“What do you need? I’m guessing you came here to ask for something.”
“Support. Manpower, money, guns. And that’s just to fight the war. I need you on my side when I start cleaning house.”
“I’ll run it up the chain and see what I hear.”
“Do it quietly. I don’t want every single wannabe gangster on the East Coast to know something’s going on in Georgia. You get me?”
“This isn’t the first time I’ve smoked out a rat.” He sits up straighter and slams his palm down onto the table. “But when this is over, I want her gone.” He points a finger at Cora.
“Ben—”
“I’m not joking, Nolan. I want her out of my state. When this is finished and you have your traitor, I want her packed up and moved on. I can forget about her again, but not if she’s still in my fucking back yard.” His jaw quivers as he says it and I get the sense that this has bothered him for a very long time. Not that I’m surprised—the mafia exists because of the code of silence, and anyone that breaks the code has to be dealt with severely or else everything falls apart. Men like Ben rely on that silence to stay out of prison, and Cora shredded it all to pieces and walked away relatively unscathed. That fact that she’s not dead means some other poor asshole might talk to the cops and think they can get away with it too, which is very bad for our safety.
“We’ll deal with that when we get to it. And if you have any theories—”
He shakes his head. “I’ve got nothing for you. I’ve thought about it a thousand times, but nobody makes sense. Nobody knew the whole thing, not enough to make it burn so perfectly.”
“We’ll figure it out then.” I push my chair back and stand. “Good seeing you again.”
“Yeah, yeah, you should come visit sometime when you don’t want something, you know what I mean?”
“You can always come up north.”
“Bullshit. You’d have me thrown out on my ass. You really want a wise guy like me prancing around with your genteel Southern men and ladies up in Marietta? Hell no, you want to keep the likes of me down in the city swamp where we belong.”
He laughs as Cora joins me and we walk off together. Once outside, she picks up her pace until she’s practically running back to the Rover.
Chapter 9
Cora
It takes about ten minutes for my heart to stop hammering so hard it feels like I might be sick.
“Nobody said anything about me leaving Georgia,” I say quietly because if I say it any louder, I think I might cry or scream or both. I keep thinking about the look on that big man’s face: the pure loathing, the pure hatred. These people think I’m a monster for telling the police the truth about what happened, like I had any other choice.
The cops were talking about me going to jail for decades. If that happened, who was going to take care of Momma through her cancer? And if the treatments didn’t work, who was going to watch out for her in her last days? What about Kady?
I was still a freaking kid when it all went down and I had a mountain of weight on my shoulders already.
I couldn’t keep my mouth shut and burn for a bunch of mobsters. I had my sister and my mother to think about.
So I talked.
Nolan keeps his eyes on the road.
“I didn’t know Ben would go that far,” he says.
“He’d rather freaking kill me, you know that, right? Throwing me out of the state is his second choice.”
“I’m aware of that.”
“And you think he’s not going to? You think he’s going to be satisfied with exile?”
His eyes narrow. “Ben is a smart man. He knows who makes the money in Georgia.”
“Yeah? And I guess that’s you?”
He says nothing, only keeps driving.
I lean back and clench my jaw to keep from losing my mind.
That awful day seven years ago keeps playing over and over through my head like a bad TV movie. I’ve been obsessing over that trip again and again for years and years, and it still doesn’t make sense, but there’s something weirdly soothing about Ben and Nolan feeling the same way. I can’t put the pieces together, not into a cohesive shape, but neither can they.
It all started with that terrible flight up to Philly International.
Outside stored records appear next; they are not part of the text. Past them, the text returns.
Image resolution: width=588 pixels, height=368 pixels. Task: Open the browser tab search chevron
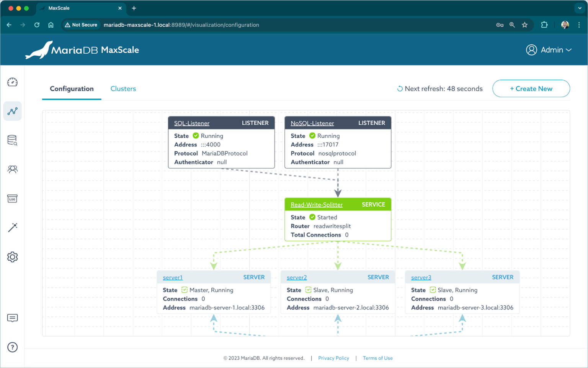(579, 8)
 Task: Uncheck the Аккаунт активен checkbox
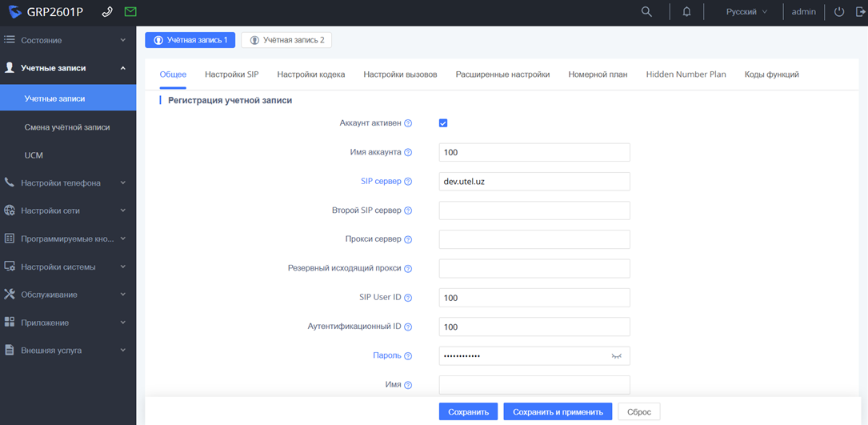(443, 123)
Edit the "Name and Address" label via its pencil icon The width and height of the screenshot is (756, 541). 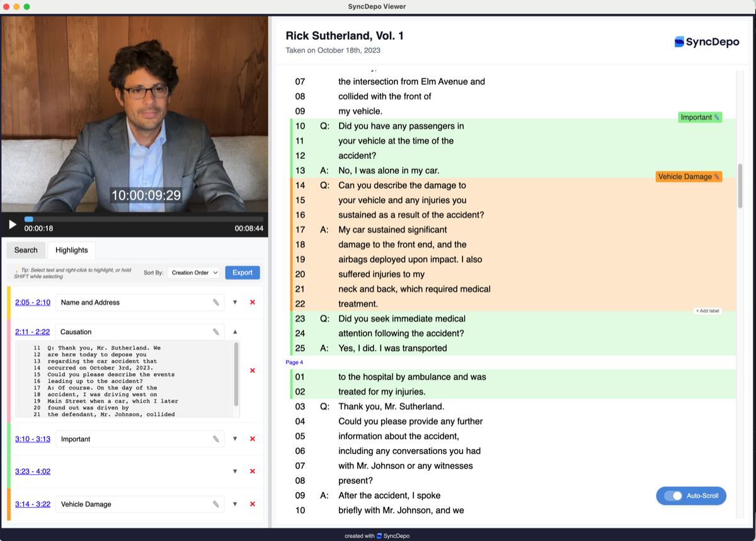click(x=217, y=302)
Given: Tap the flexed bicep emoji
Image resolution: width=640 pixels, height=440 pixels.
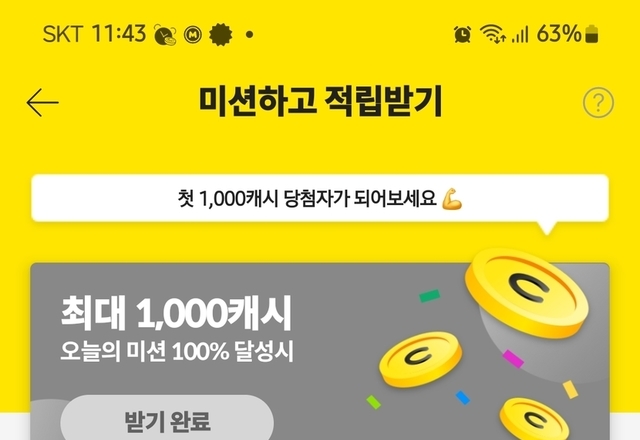Looking at the screenshot, I should (x=452, y=199).
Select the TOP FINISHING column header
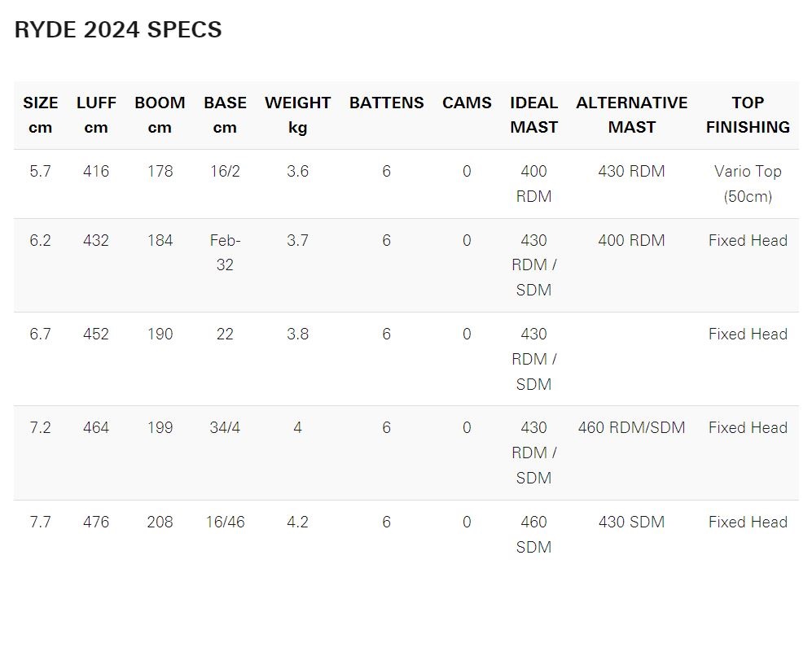This screenshot has width=812, height=669. (x=748, y=115)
I was shaking the whole time and thinking some cops were going to jump out from behind every corner to arrest me. I was all alone with only a single checked bag packed like I was on an overnight trip even though I went straight from the terminal to a cab and gave the driver an address somewhere in the southern part of the city. He dropped me on a lonely street corner and I stood there like an idiot looking around at an empty lot strewn with trash with a U-Haul place next to it until a guy appeared nearby, called out my name, and led me to the truck that would change my life. This is you, sweetheart. Good fucking luck. It was a white pickup, a newer model, nothing special. It’d be one of a million just like it down south. The guy walked off and I never saw him again, but I thought about him a lot as I started the drive back home. There were a lot of miles to cover and only so much radio I could stand, and so I started making up stories for that guy, giving him names and backgrounds, imagining an entire fake world.